For other types of domains:

single
text area
optional
text area
boolean
check box
nary
text area
nary1
text area

Function: form:delimited pname doc aliat arity default-list foreign-values

Returns a HTML string for a form element embedded in a line of a delimited list. Apply map form:delimited to the list returned by command->p-specs.

Function: html:delimited-list row ...
Wraps its arguments with delimited-list (`DL' command.

Function: get-foreign-choices tab
Returns a list of the `visible-name' or first fields of table tab.

Function: command->p-specs rdb command-table command

The symbol command-table names a command table in the rdb relational database. The symbol command names a key in command-table.

command->p-specs returns a list of lists of pname, doc, aliat, arity, default-list, and foreign-values. The returned list has one element for each parameter of command command.

This example demonstrates how to create a HTML-form for the `build' command.

(require (in-vicinity (implementation-vicinity) "build.scm"))
(call-with-output-file "buildscm.html"
  (lambda (port)
    (display
     (string-append
      (html:head 'commands)
      (html:body
       (sprintf #f "<H2>%s:</H2><BLOCKQUOTE>%s</BLOCKQUOTE>\\n"
                (html:plain 'build)
                (html:plain ((comtab 'get 'documentation) 'build)))
       (html:form
        'post
        (or "http://localhost:8081/buildscm" "/cgi-bin/build.cgi")
        (apply html:delimited-list
               (apply map form:delimited
                      (command->p-specs build '*commands* 'build)))
        (form:submit 'build)
        (form:reset))))
     port)))

HTML Tables

(require 'db->html)

Function: html:table options row ...

Function: html:caption caption align

Function: html:caption caption
align can be `top' or `bottom'.

Function: html:heading columns
Outputs a heading row for the currently-started table.
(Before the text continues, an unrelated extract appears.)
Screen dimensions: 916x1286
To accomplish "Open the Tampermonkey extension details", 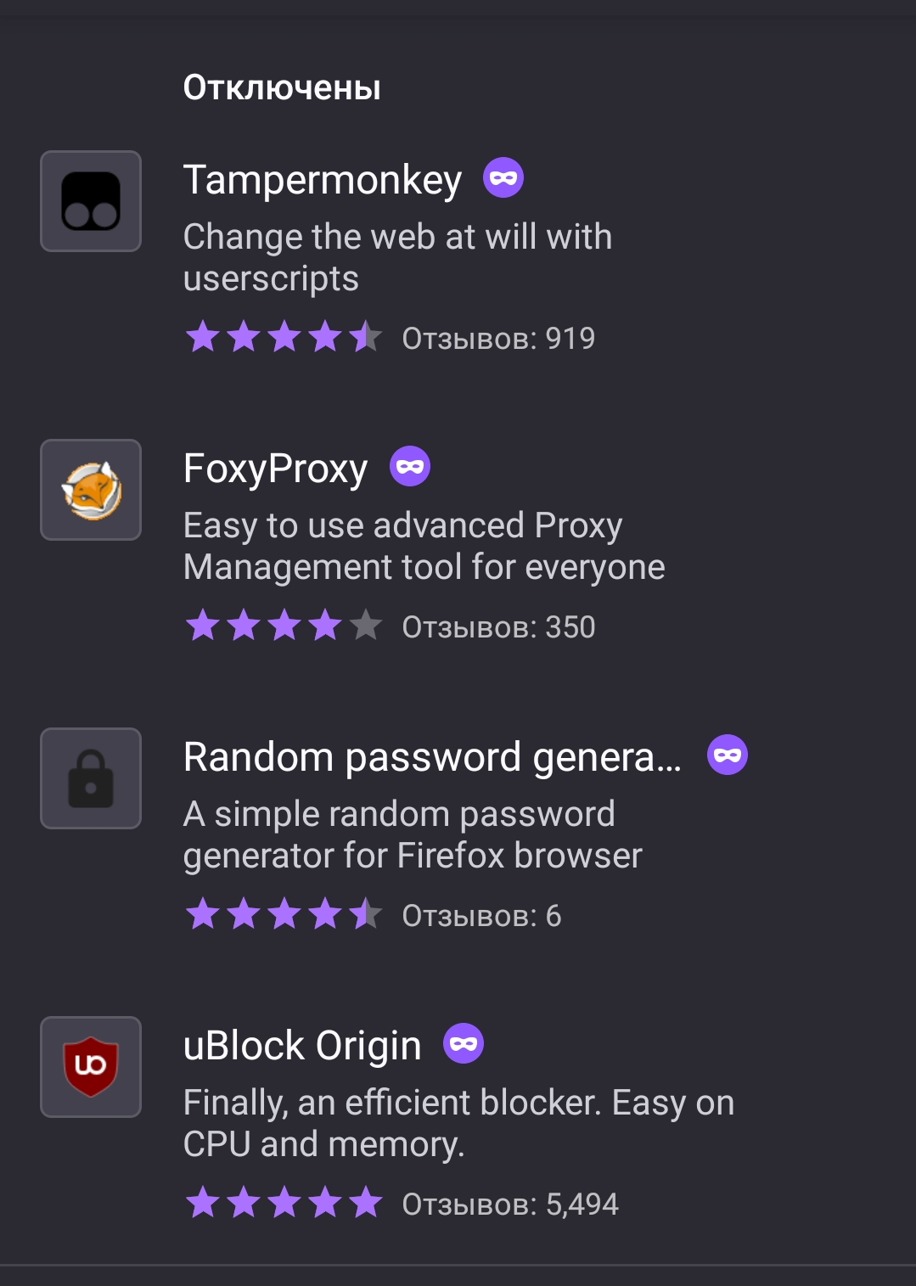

Function: html:href-heading columns uris
Outputs a heading row with column-names columns linked to URIs uris.

Function: html:linked-row-converter k foreigns

The positive integer k is the primary-key-limit (number of primary-keys) of the table. foreigns is a list of the filenames of foreign-key field pages and #f for non foreign-key fields.

html:linked-row-converter returns a procedure taking a row for its single argument. This returned procedure returns the html string for that table row.

Function: table-name->filename table-name

Returns the symbol table-name converted to a filename.

Function: table->linked-html caption db table-name match-key1 ...

Returns HTML string for db table table-name chopped into 50-row HTML tables. Every foreign-key value is linked to the page (of the table) defining that key.

The optional match-key1 ... arguments restrict actions to a subset of the table. See section Table Operations.

Function: table->linked-page db table-name index-filename arg ...

Returns a complete HTML page. The string index-filename names the page which refers to this one.

The optional args ... arguments restrict actions to a subset of the table. See section Table Operations.

Function: catalog->html db caption arg ...

Returns HTML string for the catalog table of db.

HTML editing tables

A client can modify one row of an editable table at a time. For any change submitted, these routines check if that row has been modified during the time the user has been editing the form. If so, an error page results.

The behavior of edited rows is:

After any change to the table, a sync-database of the database is performed.

Function: command:modify-table table-name null-keys update delete retrieve

Function: command:modify-table table-name null-keys update delete

Function: command:modify-table table-name null-keys update

Function: command:modify-table table-name null-keys

Returns procedure (of db) which returns procedure to modify row of table-name. null-keys is the list of null keys indicating the row is to be deleted when any matches its corresponding primary key. Optional arguments update, delete, and retrieve default to the row:update, row:delete, and row:retrieve of table-name in db.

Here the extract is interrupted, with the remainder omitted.